Synpulse’s Yash Shah on ‘Wealth as a Service’ and Optimising the Potential in Asia’s Booming Mass Affluent Market
Yash Shah, a Partner and the Head of Wealth at Synpulse, gave delegates at the Hubbis Thailand Wealth Management Forum a lively and engaging presentation on May 24. Yash highlighted that we all need to look beyond Asia’s top rank of wealthy private clients to understand how wealth managers are gearing up with innovative wealth operating models to capture and service the rapidly growing mass affluent population in Asia’s emerging markets, which are still significantly underserved while offering huge potential for wealth managers.
Global wealth managers are investing heavily and with a laser focus on capturing the wealthier HNWI and UHNWI markets, with local universal banks around the region revamping their client segments to provide tailored advisory services to the wealthy, especially as ‘onshorisation’ of wealth management increases.
But in the process, are they missing out on the great opportunity the accelerated growth of the mass affluent market will bring, as it potentially overshadows the HNWI wealth base in the near future? Shah believes so but, armed with an excellent and very detailed slide show, he pointed to a turn of the tide taking place as wealth managers seek to grasp the massive opportunity that Asia and the expansion of private wealth in the region offer the industry.
He told delegates that Wealth as a Service is the means to unlocking this potential, leveraging technology, processes and human capabilities to produce an efficient and scalable business with an intense focus on a very personalised approach to the clients, and he proceeded to explain to delegates how Synpulse can help deliver those solutions.

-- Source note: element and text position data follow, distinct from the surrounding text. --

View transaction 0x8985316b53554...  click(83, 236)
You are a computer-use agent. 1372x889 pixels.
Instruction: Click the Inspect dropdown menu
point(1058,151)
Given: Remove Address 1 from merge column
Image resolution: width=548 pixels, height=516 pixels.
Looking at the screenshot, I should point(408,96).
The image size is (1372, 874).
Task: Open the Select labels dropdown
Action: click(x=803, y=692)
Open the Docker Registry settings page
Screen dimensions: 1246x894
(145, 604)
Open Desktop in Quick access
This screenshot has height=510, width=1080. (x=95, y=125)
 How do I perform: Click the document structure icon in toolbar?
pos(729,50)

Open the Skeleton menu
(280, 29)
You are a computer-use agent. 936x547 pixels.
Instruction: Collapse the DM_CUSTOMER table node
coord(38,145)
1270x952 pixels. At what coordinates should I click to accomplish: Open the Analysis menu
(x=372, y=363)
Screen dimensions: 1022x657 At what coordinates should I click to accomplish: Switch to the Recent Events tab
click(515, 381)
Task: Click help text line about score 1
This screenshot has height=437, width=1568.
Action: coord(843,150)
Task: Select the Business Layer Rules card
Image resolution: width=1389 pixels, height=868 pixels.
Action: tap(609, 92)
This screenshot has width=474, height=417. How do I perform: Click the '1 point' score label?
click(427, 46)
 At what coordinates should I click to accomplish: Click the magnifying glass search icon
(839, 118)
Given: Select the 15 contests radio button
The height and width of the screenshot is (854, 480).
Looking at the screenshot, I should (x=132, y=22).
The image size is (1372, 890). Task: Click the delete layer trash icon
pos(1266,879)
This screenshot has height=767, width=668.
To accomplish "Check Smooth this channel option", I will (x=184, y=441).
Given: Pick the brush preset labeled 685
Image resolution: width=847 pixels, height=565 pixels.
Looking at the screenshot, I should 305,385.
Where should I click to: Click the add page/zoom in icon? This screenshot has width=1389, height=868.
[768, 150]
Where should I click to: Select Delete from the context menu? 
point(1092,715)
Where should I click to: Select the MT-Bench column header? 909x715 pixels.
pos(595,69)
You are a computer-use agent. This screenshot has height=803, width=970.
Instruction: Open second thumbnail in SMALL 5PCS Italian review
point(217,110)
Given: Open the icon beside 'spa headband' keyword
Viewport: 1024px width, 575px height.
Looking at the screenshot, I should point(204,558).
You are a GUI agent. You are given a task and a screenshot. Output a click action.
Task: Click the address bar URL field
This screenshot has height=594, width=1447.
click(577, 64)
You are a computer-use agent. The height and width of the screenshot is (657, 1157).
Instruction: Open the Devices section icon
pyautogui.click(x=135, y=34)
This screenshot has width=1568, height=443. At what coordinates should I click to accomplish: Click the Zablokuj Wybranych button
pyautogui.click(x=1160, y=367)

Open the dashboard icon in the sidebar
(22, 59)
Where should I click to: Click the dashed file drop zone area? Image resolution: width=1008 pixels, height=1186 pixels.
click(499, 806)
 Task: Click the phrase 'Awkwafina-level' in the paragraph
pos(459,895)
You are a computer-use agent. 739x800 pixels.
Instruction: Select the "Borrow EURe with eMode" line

Shah explained that the investible wealth of private investors in Asia has grown apace, and is growing robustly as investment needs evolve fast. Across APAC, investable private wealth has now surpassed the numbers in the US.
While UHNW and HNW wealth continues to grow, especially in Asia relative to the Western economies, it is the mass affluent segment, often known as the priority or preferred banking segment, which is growing the fastest in terms of private wealth generation and is very clearly the most underserved segment because less than 8% of the assets of this segment are invested today. This represents a massive opportunity.
In order to optimise the potential of this type of market and growth, all layers of the banks and wealth firms must improve with technology, from the IT system bottom layer to the middle operational level (compliance, risk management, operations teams, settlement, payments, and so forth) and then the top layer where the institution interfaces with the clients and where they deliver their value proposition.
Shah cited the example of a wealth manager with around 8000 clients and a total of USD2.8 billion in AUM, and selling a fairly simple suite of insurance, FX, equities, fixed income and funds, and with some 80 advisors. In the middle and back office, this business has some 33 people looking after those clients and the AUM.
In such a typical scenario, Wealth as a Service, or WaaS, is ideal for such a business. Technology, in the form of core wealth platforms, can enable the decoupling of back office operations from client-centric processes, giving rise to a new realm of business opportunities.
In taking this type of approach, the bank or wealth firm can achieve operational stability, lower operating costs (with a target of 10 to 15bps per annum in operating costs) and greater stability, as well as market advantages such as greater operational flexibility, to offer new products and services within short cycles, and access to advisory and execution services through omnichannel distribution networks.
Tackling the new age of Asian wealth clients also requires wealth managers to re-evaluate their business propositions and venture into ecosystem partnerships that can better help curate offerings under a client-first mentality. They should therefore be looking at the system partners, technology companies, sales, and consulting providers who can actually help to optimise all this.
Synpulse is the wealth industry’s transformation partner, taking clients from strategy to implementation, and driving the highest value in a rapidly changing regulatory, technology and consumer landscape.
Synpulse has grown apace in the past decade in APAC, with now over 800 people in 11 different locations. Synpulse has a team of 17 in Thailand and plans to build that number rapidly to 50 or more over the next couple years.
The firm offers a full suite of solution across their clients’ value chain, and recently launched in 2022 Synpulse8, their technology powerhouse.
Synpulse and Synpulse8 combine in-depth financial services expertise and IT know-how, including software development, under one roof. As a customer, they have one contact person and thus always get the full overview, Shah explained.